For people like Griffith, that bottom line is merely the starting point.
“They arrived at this marketing-positioning statement with the assumption that they had something to gain by it, which is what venture capital organizations tend to do,” said Griffith. “If they want to do that, I’m not a victim of it. I think the timing of it is more controversial than anything. But some of the investors, like the owner of the Colorado Rockies (Dick Monfort), are single bottom-line thinkers all the way down. They’re cattle barons.”
Griffith admits that the last few months of controversy have forced some people into a state of binary thinking — “I’ll either love or hate the Tattered Cover, with nothing in between” — and that time will soften that approach. But he agreed with national Black booksellers and local cultural leaders that being a “Black-owned” book store means something larger and more important beyond the skin color of its CEO.
“I’m totally proud to talk about being a Black-owned book store. But I also understand that at the end of the day, if I don’t run it in a way that’s inclusive to everyone — that features diverse authors and other small businesses in the community, that’s collaborative — then they’re right. It’s all fluff.”
Candi CdeBaca, the Denver city councilwoman whose District 9 includes the Tattered Cover, is optimistic about the sale but eager to hold its new owners to their statements.
“He’s got the right tools at his fingertips to pull this off,” CdeBaca said of Pearson. “He’s from here, he went to East High School, and the people I know who know him said he values Black lives. But I’m watching and waiting to see if he uses (those tools) to lift up his people. There’s always the potential this is about exploiting this moment in time for profit, and that the Black-owned statement never actually affects the Black community.”
“The best part of it,” she added, “is that we get to hold him accountable through our patronage. If he speaks to us, the Tattered Cover will again be a community treasure. If not, he’s going to face the same challenges the previous owners faced.”
The next chapter
Nothing Pearson or his partners have put out there contradicts that so far, he said.
“I do understand that there is an obligation when saying that,” he said. “But the first thing to remember is that Black-owned is Black-owned. I’m a Black male. That’s my existence and how I was raised. That’s an important piece of this. I want to be an advocate for social justice. I want people to understand Black Lives Matter.”

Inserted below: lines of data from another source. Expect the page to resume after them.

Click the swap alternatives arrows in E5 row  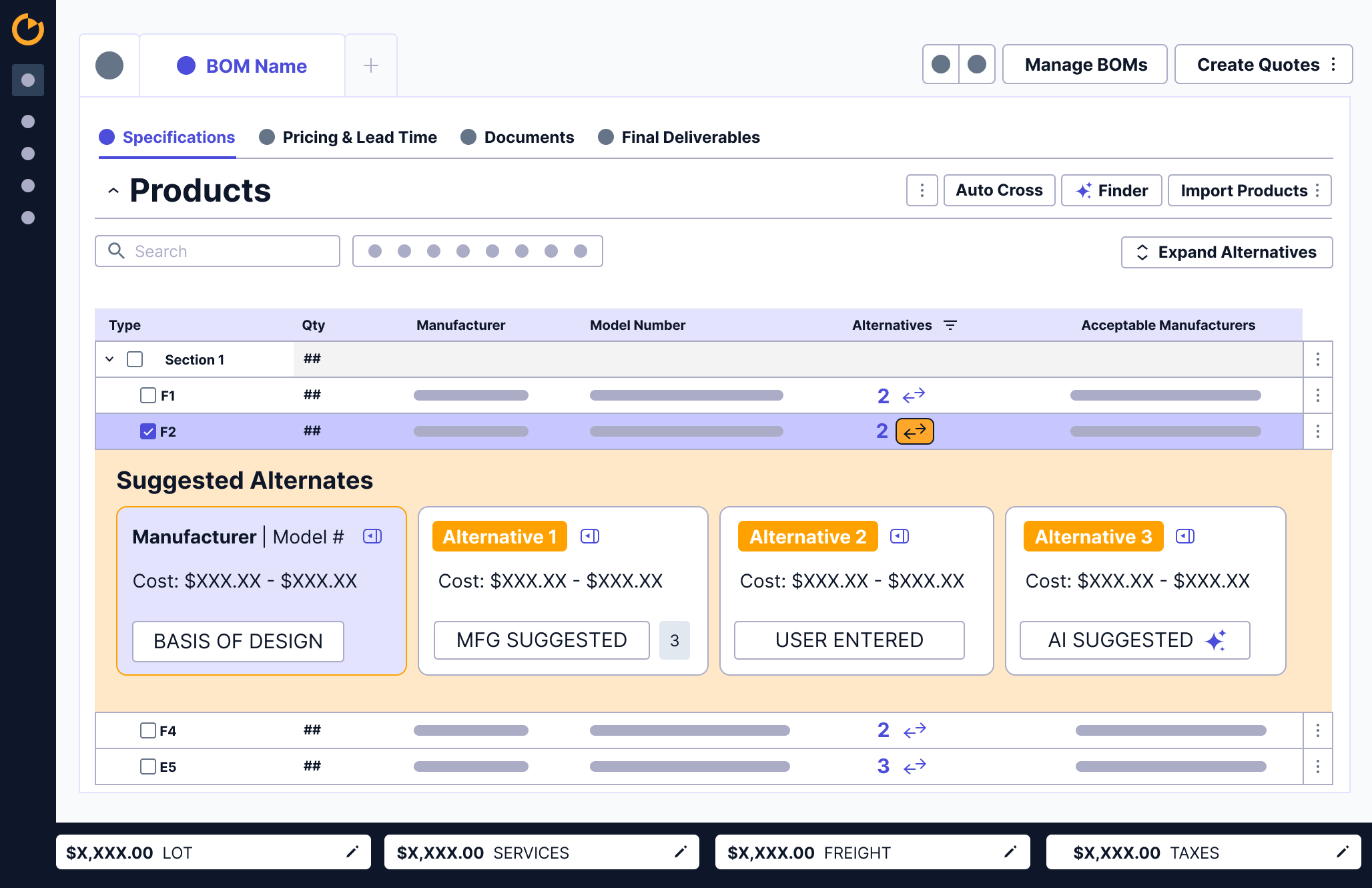914,766
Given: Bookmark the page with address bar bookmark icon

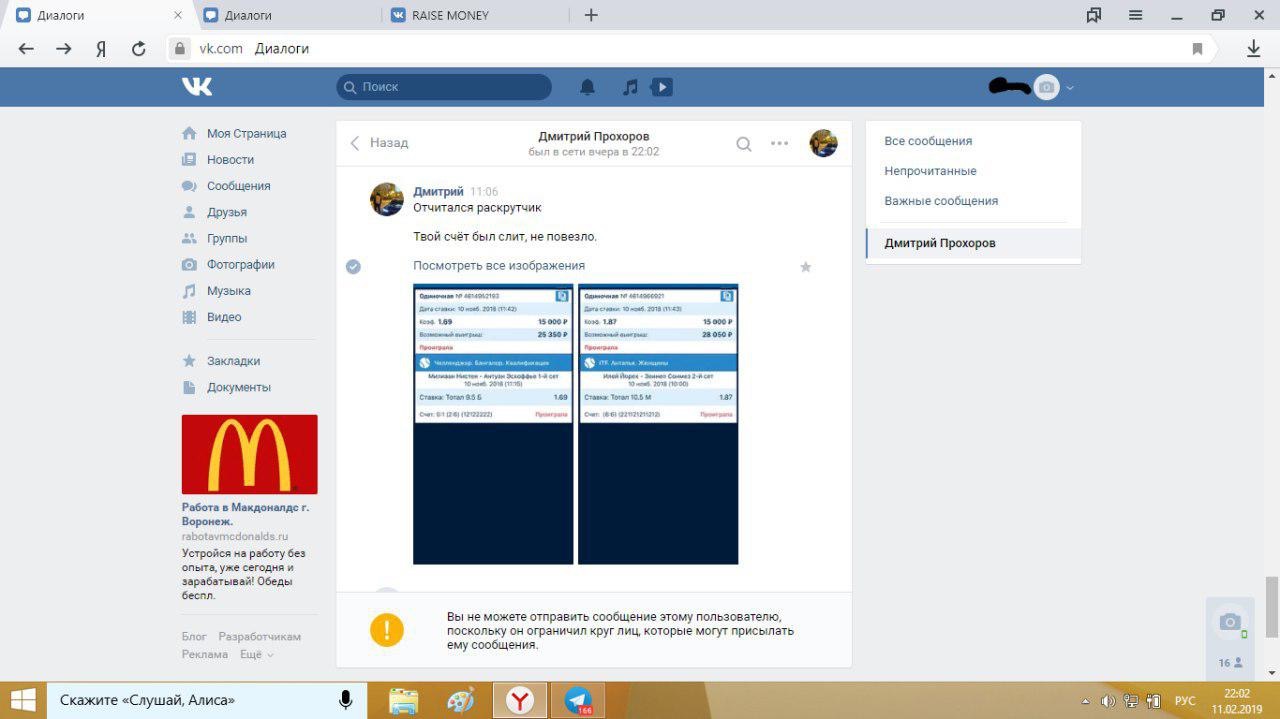Looking at the screenshot, I should [x=1197, y=48].
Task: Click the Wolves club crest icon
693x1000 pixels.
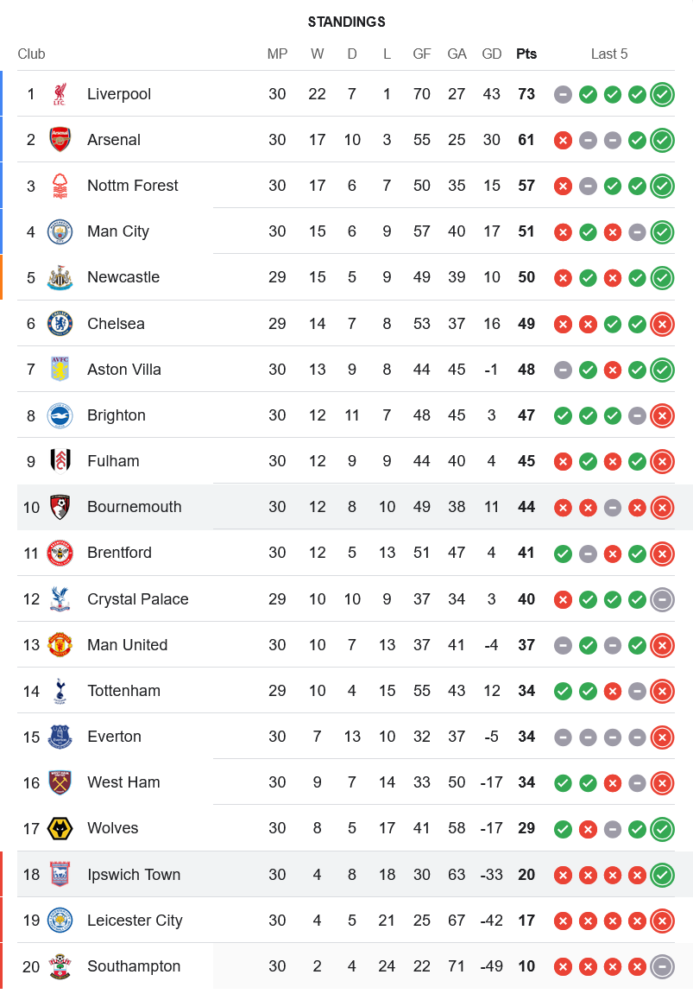Action: (60, 828)
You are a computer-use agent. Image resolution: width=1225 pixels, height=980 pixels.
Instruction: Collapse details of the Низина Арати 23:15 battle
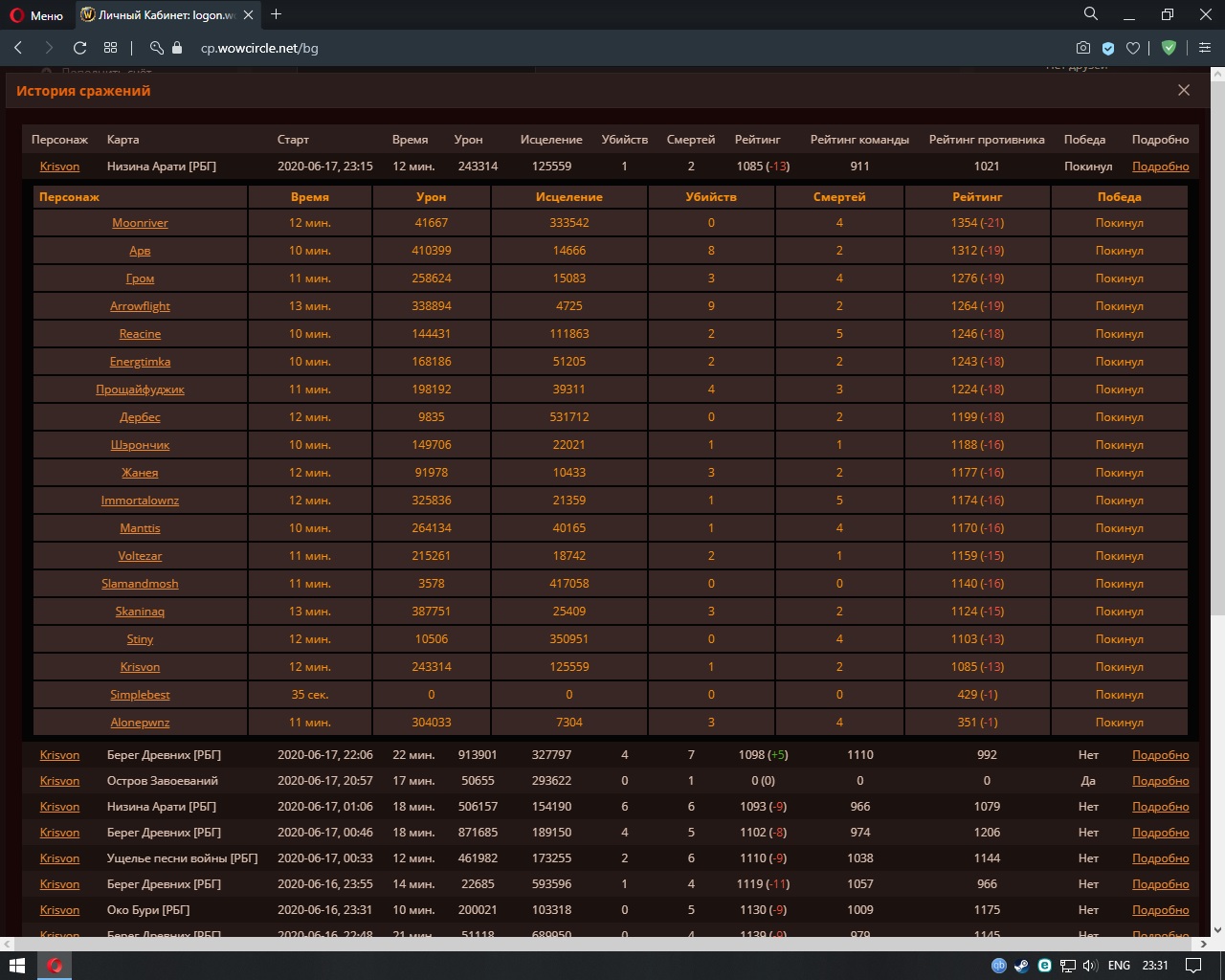1160,167
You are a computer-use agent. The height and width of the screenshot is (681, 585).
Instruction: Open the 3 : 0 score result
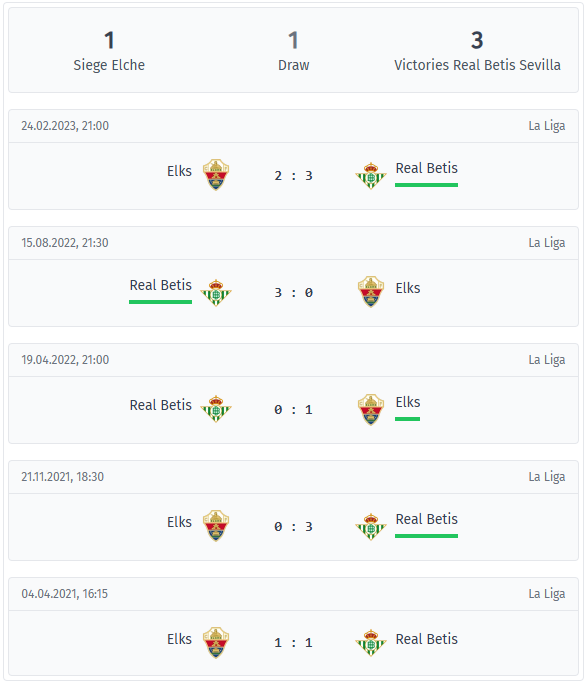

The timing isn’t just controversial, it’s also crucial, Griffith said. If the Tattered Cover’s new ownership doesn’t start out on this path, they won’t follow it in the future.
“If you can’t convince someone to do the right thing at the point that they enter into a community, they’ll always take those communities for granted,” he said. “It’s the cost of entry that makes those relationships so sticky and powerful.”
Some Denverites are ready to move on, however, including Colorado poet laureate LeFebre.
“We need to stop begging these institutions and systems and holders of capital to let us in,” he said. “I’m not interested in fighting for equality in these spaces that are by nature marginalizing us. I don’t want to fight for a spot at a table that by default is excluding someone like me. Context and nuance matter deeply in this conversation.”